• **ABOUT THIS EXERCISE**: Exactly as written, copy the lines of the data below from the first through the one containing "Image resolution: width=1541".
+===+
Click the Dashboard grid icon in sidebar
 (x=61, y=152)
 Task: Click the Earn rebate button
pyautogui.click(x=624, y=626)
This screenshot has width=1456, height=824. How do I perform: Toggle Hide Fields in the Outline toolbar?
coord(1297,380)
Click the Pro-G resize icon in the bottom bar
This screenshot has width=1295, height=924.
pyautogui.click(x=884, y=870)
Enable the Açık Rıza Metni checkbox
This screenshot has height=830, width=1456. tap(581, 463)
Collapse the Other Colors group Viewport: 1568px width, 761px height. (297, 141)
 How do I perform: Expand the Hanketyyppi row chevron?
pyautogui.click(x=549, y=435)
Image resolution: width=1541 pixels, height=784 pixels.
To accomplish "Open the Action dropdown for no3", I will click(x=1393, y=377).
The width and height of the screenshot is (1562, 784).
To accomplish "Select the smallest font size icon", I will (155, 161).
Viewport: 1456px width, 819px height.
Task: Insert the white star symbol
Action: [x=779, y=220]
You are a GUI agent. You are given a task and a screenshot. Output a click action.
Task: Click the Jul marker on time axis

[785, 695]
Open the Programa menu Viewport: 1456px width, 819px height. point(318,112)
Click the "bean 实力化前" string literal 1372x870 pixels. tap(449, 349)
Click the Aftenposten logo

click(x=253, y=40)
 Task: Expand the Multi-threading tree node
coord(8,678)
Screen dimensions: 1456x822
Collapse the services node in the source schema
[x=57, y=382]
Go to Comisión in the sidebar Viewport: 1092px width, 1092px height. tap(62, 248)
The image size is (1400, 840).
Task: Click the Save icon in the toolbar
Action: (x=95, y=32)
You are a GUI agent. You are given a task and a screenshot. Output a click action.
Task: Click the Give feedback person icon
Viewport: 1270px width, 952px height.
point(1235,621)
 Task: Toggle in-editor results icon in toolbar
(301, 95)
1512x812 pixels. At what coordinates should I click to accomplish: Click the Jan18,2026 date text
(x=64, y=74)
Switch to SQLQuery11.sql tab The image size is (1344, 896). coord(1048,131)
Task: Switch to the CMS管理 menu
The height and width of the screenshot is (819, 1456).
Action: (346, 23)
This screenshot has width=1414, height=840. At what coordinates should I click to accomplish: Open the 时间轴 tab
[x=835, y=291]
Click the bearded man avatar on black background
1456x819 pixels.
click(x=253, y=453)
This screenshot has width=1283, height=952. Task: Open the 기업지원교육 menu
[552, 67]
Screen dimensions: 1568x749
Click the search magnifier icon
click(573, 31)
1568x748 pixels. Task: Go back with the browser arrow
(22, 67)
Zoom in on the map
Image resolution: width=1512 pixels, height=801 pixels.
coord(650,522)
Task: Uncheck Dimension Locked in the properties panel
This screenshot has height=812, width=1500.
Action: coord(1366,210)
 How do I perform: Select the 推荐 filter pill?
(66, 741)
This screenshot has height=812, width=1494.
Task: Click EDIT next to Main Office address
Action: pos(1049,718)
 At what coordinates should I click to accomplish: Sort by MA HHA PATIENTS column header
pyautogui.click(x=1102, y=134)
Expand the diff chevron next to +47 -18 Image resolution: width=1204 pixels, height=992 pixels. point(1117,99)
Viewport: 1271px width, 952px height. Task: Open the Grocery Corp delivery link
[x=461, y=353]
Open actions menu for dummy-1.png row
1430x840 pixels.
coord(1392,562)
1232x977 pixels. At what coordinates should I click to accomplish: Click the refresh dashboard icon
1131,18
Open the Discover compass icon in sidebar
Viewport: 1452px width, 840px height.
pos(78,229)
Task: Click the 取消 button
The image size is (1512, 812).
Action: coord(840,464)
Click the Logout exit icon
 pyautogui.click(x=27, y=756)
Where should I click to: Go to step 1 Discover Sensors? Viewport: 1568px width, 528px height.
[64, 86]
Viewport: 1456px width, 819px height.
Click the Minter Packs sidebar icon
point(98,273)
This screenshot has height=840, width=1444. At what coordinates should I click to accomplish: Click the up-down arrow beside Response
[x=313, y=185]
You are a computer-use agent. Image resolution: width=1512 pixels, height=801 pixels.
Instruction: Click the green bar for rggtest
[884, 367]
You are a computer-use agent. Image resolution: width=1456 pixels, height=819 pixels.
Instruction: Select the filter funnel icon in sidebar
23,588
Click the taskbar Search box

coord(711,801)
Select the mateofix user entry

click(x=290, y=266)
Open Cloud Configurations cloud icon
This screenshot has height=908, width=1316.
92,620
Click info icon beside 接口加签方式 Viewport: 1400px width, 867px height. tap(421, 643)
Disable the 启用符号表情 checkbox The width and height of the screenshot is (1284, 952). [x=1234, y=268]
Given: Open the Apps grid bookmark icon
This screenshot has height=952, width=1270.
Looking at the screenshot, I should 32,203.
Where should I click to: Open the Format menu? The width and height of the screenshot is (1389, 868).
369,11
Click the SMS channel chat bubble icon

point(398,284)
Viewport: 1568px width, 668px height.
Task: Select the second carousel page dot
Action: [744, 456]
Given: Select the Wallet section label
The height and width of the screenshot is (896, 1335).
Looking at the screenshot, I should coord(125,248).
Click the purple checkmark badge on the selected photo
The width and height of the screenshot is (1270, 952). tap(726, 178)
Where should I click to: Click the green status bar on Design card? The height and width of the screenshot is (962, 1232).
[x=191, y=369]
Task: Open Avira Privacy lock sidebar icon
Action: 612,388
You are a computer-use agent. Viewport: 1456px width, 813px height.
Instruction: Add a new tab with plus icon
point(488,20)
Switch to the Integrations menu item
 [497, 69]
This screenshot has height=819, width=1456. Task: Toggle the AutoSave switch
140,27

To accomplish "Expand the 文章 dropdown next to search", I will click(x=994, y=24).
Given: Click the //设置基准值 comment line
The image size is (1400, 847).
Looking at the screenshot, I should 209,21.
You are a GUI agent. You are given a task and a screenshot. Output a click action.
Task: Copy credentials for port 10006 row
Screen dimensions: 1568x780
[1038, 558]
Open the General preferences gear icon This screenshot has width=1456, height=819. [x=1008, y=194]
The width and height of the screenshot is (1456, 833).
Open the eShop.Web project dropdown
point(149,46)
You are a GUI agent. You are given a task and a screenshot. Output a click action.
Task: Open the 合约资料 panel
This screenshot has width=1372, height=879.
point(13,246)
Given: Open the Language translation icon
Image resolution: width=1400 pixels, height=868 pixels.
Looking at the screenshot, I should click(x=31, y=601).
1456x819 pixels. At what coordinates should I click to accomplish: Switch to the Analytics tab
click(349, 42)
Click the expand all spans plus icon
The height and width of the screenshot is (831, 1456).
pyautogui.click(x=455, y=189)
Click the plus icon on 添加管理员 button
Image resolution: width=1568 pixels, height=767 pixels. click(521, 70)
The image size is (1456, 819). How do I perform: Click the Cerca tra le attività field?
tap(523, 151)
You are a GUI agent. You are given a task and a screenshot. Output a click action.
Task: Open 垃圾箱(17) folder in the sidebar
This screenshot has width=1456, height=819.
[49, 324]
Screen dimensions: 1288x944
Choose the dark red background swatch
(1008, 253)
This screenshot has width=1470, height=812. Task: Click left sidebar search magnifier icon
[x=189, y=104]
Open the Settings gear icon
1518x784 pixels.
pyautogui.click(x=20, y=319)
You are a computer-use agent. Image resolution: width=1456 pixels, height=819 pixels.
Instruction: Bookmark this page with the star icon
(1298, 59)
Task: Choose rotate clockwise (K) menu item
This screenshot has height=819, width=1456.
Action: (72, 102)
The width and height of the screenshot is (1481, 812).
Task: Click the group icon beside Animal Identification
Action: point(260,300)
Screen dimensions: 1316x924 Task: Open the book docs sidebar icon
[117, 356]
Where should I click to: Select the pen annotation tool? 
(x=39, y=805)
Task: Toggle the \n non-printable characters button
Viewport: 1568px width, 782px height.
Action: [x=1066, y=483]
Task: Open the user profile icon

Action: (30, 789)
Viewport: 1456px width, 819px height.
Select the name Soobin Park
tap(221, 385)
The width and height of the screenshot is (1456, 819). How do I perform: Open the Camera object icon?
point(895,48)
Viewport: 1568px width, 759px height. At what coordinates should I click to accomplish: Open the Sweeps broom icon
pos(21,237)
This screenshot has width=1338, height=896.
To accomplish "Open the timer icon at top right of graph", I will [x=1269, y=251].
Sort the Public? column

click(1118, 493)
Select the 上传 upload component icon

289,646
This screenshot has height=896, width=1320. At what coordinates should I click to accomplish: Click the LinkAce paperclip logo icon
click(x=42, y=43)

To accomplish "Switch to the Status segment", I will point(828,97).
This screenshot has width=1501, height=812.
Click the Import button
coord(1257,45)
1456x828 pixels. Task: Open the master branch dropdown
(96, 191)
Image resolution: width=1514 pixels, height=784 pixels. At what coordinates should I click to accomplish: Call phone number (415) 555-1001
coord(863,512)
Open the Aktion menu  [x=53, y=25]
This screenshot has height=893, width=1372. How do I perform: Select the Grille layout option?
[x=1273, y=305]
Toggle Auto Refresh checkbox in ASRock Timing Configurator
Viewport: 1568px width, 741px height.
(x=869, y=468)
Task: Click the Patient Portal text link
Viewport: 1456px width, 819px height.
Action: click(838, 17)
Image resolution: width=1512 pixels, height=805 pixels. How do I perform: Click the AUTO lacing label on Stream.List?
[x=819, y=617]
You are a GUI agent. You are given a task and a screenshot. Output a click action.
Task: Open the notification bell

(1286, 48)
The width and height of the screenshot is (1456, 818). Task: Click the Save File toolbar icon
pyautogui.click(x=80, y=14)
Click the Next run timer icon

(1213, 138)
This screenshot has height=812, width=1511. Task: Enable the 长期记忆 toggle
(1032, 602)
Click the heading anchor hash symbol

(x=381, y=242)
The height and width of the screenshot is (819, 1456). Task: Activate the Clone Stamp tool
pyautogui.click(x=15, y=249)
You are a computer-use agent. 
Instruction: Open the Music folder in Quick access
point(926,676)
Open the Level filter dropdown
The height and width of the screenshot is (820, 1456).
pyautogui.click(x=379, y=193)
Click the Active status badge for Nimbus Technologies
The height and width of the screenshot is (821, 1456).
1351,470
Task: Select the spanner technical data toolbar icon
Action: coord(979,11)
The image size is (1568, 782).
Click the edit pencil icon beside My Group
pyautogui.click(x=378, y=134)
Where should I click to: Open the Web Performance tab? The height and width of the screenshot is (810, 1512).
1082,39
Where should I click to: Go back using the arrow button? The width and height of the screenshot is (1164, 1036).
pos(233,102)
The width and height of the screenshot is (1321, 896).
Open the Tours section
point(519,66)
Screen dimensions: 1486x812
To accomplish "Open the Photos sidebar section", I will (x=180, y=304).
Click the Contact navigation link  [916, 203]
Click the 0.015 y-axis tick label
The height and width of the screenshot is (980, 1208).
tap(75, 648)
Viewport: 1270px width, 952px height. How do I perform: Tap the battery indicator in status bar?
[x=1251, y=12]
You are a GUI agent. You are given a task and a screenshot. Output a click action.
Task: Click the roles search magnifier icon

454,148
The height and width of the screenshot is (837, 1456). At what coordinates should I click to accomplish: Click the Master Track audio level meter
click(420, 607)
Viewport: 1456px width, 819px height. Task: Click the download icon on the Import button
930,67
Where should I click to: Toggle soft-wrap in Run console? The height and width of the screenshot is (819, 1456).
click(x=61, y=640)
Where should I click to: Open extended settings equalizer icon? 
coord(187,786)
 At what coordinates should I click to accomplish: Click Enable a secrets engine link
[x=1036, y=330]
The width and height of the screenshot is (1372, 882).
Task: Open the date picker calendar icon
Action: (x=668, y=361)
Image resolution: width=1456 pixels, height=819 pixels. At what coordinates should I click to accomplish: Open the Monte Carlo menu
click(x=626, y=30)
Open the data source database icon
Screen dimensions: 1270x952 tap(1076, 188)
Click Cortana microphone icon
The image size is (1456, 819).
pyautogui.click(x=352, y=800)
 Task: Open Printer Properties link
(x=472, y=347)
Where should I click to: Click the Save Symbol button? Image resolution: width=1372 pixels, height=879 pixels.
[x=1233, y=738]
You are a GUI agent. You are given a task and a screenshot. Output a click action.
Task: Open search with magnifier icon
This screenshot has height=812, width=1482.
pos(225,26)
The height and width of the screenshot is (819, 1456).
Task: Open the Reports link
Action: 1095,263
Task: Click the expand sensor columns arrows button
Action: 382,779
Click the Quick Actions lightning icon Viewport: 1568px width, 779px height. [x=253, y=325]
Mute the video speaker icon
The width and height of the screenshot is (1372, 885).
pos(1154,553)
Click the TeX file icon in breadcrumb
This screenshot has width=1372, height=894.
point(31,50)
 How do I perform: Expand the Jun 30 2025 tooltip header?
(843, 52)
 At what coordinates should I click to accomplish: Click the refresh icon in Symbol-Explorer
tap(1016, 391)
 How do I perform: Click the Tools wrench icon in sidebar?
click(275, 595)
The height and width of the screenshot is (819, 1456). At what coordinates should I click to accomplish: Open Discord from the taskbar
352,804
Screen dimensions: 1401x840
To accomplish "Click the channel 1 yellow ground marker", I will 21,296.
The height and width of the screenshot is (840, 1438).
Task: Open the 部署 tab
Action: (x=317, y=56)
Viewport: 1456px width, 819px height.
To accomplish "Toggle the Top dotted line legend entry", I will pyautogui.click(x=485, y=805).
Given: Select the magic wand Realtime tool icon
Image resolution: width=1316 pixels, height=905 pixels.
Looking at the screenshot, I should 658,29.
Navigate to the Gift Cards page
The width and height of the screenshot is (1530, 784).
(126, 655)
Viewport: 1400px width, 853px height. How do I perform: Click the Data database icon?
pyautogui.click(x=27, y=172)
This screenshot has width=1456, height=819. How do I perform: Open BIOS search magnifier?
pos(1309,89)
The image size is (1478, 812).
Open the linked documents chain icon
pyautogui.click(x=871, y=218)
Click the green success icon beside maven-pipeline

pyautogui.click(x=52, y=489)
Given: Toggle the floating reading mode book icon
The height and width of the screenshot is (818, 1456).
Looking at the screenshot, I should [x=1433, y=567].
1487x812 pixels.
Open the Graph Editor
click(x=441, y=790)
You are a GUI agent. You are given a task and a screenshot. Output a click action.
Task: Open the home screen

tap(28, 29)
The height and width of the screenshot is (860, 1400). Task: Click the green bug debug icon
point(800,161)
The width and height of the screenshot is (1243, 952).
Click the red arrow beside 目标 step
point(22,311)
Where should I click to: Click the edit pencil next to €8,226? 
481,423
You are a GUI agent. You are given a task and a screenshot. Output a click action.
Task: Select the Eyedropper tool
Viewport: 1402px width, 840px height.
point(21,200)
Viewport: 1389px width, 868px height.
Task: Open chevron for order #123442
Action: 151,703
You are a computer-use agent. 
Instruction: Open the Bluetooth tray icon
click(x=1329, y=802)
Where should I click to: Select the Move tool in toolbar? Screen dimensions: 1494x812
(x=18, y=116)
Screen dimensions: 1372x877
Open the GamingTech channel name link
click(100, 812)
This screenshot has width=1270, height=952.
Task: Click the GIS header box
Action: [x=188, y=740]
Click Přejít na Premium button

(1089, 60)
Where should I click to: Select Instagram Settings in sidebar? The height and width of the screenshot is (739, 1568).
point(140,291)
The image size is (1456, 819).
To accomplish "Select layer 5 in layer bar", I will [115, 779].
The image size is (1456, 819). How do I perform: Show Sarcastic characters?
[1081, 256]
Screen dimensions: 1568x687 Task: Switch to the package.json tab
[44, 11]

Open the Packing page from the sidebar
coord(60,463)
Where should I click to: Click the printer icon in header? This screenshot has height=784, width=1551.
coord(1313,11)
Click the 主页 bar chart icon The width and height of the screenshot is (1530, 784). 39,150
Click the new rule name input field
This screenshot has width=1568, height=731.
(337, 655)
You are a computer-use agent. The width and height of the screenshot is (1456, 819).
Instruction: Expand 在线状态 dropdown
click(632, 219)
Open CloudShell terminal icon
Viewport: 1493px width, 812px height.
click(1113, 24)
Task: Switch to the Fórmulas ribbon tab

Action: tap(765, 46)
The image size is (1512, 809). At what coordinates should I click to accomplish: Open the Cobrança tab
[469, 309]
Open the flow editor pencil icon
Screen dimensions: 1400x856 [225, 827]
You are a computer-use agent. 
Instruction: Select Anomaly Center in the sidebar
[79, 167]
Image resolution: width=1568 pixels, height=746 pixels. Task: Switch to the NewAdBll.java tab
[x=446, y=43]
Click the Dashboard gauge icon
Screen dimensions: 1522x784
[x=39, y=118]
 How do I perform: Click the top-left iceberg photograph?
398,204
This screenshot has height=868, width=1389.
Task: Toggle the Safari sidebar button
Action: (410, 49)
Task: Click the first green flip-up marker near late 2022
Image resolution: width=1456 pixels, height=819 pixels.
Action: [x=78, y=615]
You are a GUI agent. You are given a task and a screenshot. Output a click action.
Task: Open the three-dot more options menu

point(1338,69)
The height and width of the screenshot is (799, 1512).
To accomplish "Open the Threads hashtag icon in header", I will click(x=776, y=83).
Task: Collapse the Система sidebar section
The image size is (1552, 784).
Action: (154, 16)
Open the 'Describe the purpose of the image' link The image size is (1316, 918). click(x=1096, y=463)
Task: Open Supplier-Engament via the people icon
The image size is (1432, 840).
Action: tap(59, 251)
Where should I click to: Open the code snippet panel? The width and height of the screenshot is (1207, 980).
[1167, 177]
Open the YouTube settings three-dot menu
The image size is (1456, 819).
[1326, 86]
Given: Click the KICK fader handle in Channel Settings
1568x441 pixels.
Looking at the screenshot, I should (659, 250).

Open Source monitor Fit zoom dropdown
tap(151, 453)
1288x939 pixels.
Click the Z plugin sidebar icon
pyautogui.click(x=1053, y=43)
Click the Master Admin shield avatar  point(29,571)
+===+
• **EXERCISE OUTPUT**:
Click the Dashboard grid icon in sidebar
 (x=61, y=152)
 Task: Click the Earn rebate button
pyautogui.click(x=624, y=626)
This screenshot has width=1456, height=824. How do I perform: Toggle Hide Fields in the Outline toolbar?
coord(1297,380)
Click the Pro-G resize icon in the bottom bar
This screenshot has width=1295, height=924.
pyautogui.click(x=884, y=870)
Enable the Açık Rıza Metni checkbox
This screenshot has height=830, width=1456. tap(581, 463)
Collapse the Other Colors group Viewport: 1568px width, 761px height. (297, 141)
 How do I perform: Expand the Hanketyyppi row chevron?
pyautogui.click(x=549, y=435)
Image resolution: width=1541 pixels, height=784 pixels.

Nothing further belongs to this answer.